Submitted By: EY8s
August 26, 2011, 02:29:49 PM
Another How-To for installing screening underneath the cowl. This is a great mod for keeping leaves and other things from clogging up your cowl and HVAC system.
Cowl Screening How-To
I first learned about this mod from a guy I bought some parts from who did it to all of his trucks. I've since seen a few people here on RCC with this mod. Basically there's two ways to go about this idea. One is the way I'll go through where you attach screening to the underside of the removable cowl. The other is to remove the cowl and install screening around the cowl openings on the cab or tub itself. My opinion is that screening the underside of the cowl panel itself is better because it prevents anything from getting past the cowl where the other method could allow debris build up between the screening and underside of the cowl panel.

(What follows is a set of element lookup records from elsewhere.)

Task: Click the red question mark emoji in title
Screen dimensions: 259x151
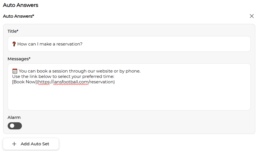Action: coord(14,44)
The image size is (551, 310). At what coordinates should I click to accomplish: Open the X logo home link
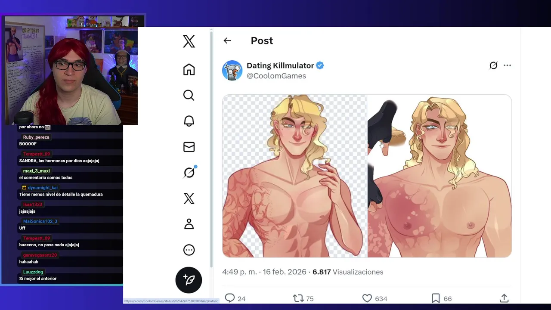(189, 41)
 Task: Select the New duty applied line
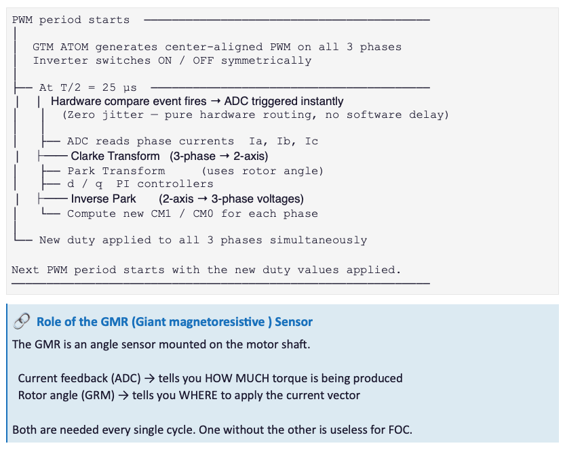pyautogui.click(x=203, y=240)
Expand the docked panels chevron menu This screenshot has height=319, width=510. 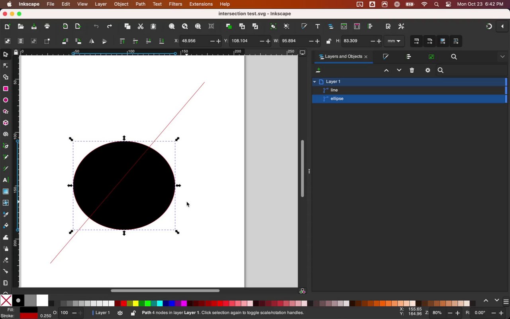click(502, 57)
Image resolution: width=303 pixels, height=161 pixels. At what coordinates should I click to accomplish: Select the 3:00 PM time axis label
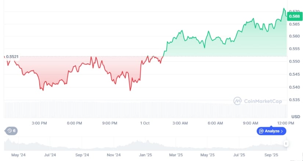(39, 123)
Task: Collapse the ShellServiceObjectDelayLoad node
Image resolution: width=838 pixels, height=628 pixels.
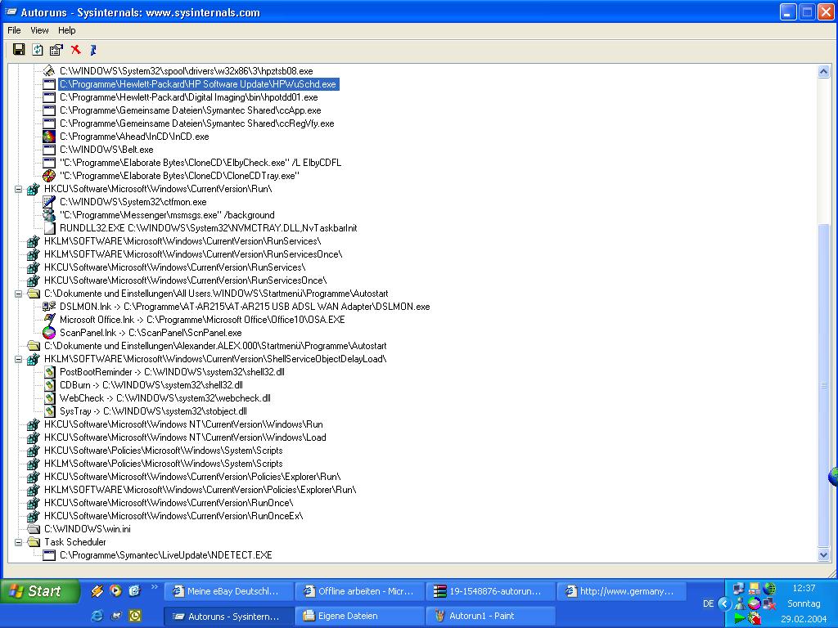Action: tap(18, 359)
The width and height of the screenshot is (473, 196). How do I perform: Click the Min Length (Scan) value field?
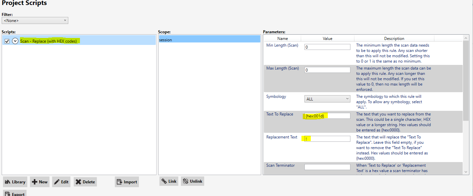pos(327,47)
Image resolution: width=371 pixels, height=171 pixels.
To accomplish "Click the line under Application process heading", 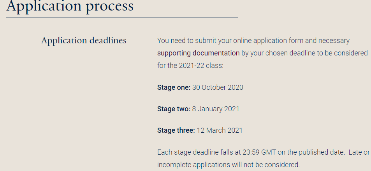I will click(122, 18).
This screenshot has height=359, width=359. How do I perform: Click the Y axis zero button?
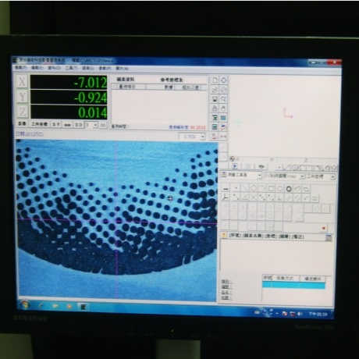tap(22, 97)
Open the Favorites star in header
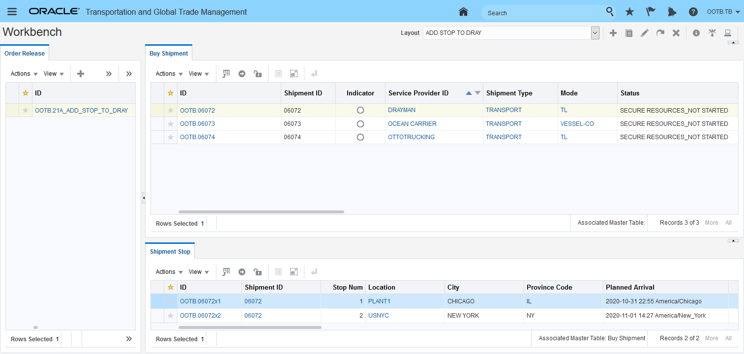Screen dimensions: 744x354 pos(629,12)
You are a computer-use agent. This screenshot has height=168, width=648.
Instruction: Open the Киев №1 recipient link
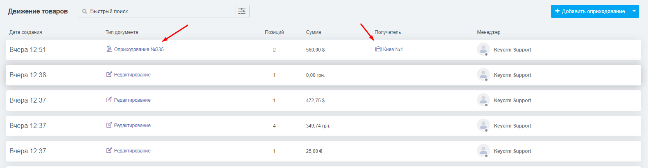point(393,49)
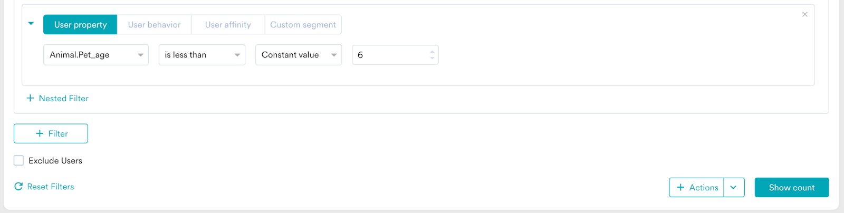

I've seen cowl screening attached with screws and rivets. This is a sound method of attachment but I didn't want any exposed fasteners so I chose to use epoxy.
1 roll of aluminum window screening
5 minute epoxy (I may have used 2 ounces or so)
Heavy duty scissors
Exacto knife or razor blade
Clothes pins and small weights or objects (see photos)
+ tools to remove/replace windshield wipers and cowl panel
Note: It's possible to perform this modification on a finished cowl panel. This would actually be preferred for the cleanest look since the screening will hardly be noticable. I did this pre-paint so I'm thinking after the screen/cowl is painted it'll be a bit more noticeable. Either way I'm sure it'll take a double-take to notice this mod.
1) Remove your wiper arms. There's a special tool that'll make this a snap but I don't have one. I put a rag down, use a rubber handled screwdriver as a fulcrum, insert a tiny screwdriver in between the shaft and wiper "tang", then take two other screwdrivers with the heads under each side wiper to shaft connection and pop it off. If you have nice paint put a towel around the area to prevent the airbourne wiper assembly from chipping paint.
2) Next you need to remove the cowl panel with a phillips screwdriver. Make sure you remove all of the screws. The top of the cowl panel wedges in underneath the windshield rubber so you have to ease it out by pulling the cowl forward. You can line the exposed fender edges with a layer or two of painters tape for scratch/chip protection.
3) Once you have your cowl removed, wash it thoroughly (especially under the cowl slots) and dry it off.
4) With the cowl upside down on a suitable work area, unroll your window screening over the cowl and rough cut a piece that runs at least 2" past the edges of the cowls slots. I made my initial cuts pretty close to where they needed to be but you want to leave some margin for error when you make your "positioning crease".
Note - I recommend using metal screening as opposed to "pet" screening because of the positioning crease that will be made in it
5) Once you are satisfied with the screen piece use your fingers to make a crease in the screen at the inside front edge of the cowl. It's important to hold the screen in place while you do this, otherwise your "positioning crease" will be off and you'll have an ill-fitting screen.
6) After you make your crease position the screen where it needs to be and mark/cut to it's final shape. Keep in mind that the cowl slots or "louvers" protrude down from the top of the cowl panel so you'll want to leave the screen edges about an inch or so from the slots for attachment with the epoxy. You also need to mark the area around the wiper stud hole and cut it out using an exacto knife or razorblade. Don't worry about the washer nozzles until you install the cowl, then you can trim the screen as necessary.
Note - Be sure that there will be no interference issues with the edge of the screen and any mounting hardware, attachment points, etc.
You're now ready to epoxy the screen to the cowl
7) Use the clothespins and other objects to hold the screen in place. Mix up small batches of epoxy and apply to the screen working from the middle section of the screen out to the sides. With small batches I use toothpicks to mix it up and apply it. Use whatever you feel comfortable using.
Tip - Whenever I attached clothespins or used something to hold the screen down I applied epoxy to either side of these things so the screen would stay in place until the expoxy cured. After I moved around and had the screen in place with the expoxy I went back and filled the spaces left.
Note - after thoroughly mixing the epoxy and hardener you'll only have a couple of minutes to put it where you want it. If you've never used epoxy before - EXPERIMENT with it first so you'll know how it works and the time window you have to work with it. It's better to waste some then to work it too long and get messy with it
Make sure the screen is inbedded within the epoxy all around. Trim or sand off any excess epoxy that will interfere with mounting.
Your newly screened cowl panel should be ready for installation
This is a pretty easy project. It took me about 4 hours to do taking my time and waiting for the epoxy to dry between applications while doing other things around the house. The epoxy should hold up well and corrosion should be a non-issue since there's no drilling and the screening is aluminum. I would say the hardest part of this project is being careful not to scratch anything up during the R&R of the panel itself and getting out-of-shape with the epoxy. I'll give it a 2 out of 5 bloody knuckles just because the cowl can be stubborn to get in/out from under the windshield rubber.